-- Directive --
Could you write out the material again, beginning at the line that has "This screenshot has" and stopping after the line that has "coord(18,21)", with "tab" swapped for "panel" and nothing else changed? Leave the pictures out.

-- Records for processing --
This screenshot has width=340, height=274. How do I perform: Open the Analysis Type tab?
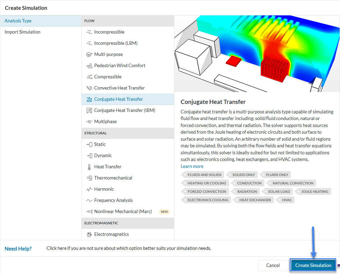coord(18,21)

--

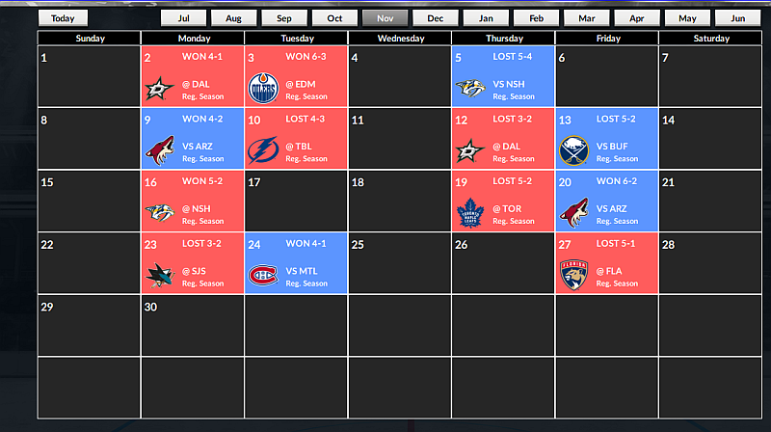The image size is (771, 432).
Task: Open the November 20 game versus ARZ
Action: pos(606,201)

-- The solution --
This screenshot has width=340, height=274. How do I perform: Open the Analysis Type panel?
coord(18,21)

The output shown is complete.